La
RFEF está en crisis, la selección femenina
está la primera de la cola, de una fila muy larga, que para mi desgracia cierra
el futsal femenino.
Ha
sonado el despertador y el susto ha
sido mayúsculo para más de uno. Tal vez ha llegado el momento de renovar la RFEF
para que no sufra con los vientos
libertarios que se esperan.
La
revisión de la masculinidad obliga a no saltarse la asignatura de la igualdad. Ya es hora de que las
secciones femeninas saquen la cabeza y se les dé bola con el mismo rigor y
énfasis con el que se trata a las masculinas.
Ya
está bien de tanto reverenciar a los poderosos y de ningunear a las oprimidas.
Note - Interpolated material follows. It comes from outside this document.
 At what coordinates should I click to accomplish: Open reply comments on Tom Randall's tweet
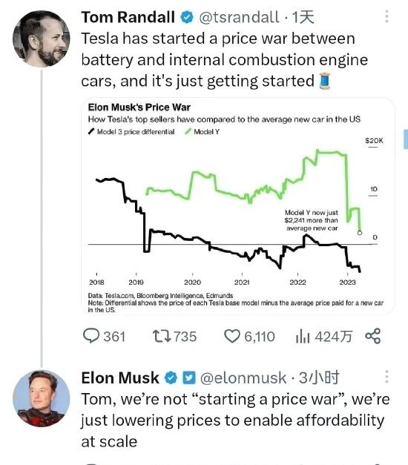coord(104,337)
Empieza
a quedar muy obsoleto el traje de PAPA
FEDERACION, que se lía a repartir bofetones y besos dependiendo de las
circunstancias.
Debemos
acabar con los tiempos de los discursos en las grandes ocasiones, de ser
voceros (seleccionadores femeninos) de un patriarcado rancio que aunque se cae a trozos sigue siendo muy rentable.
A los RFEF le falta reflexión
sobre su nueva condición, convencimiento para romper el corsé tan arraigado durante
tantos años y la brújula para orientarse en estos nuevos tiempos.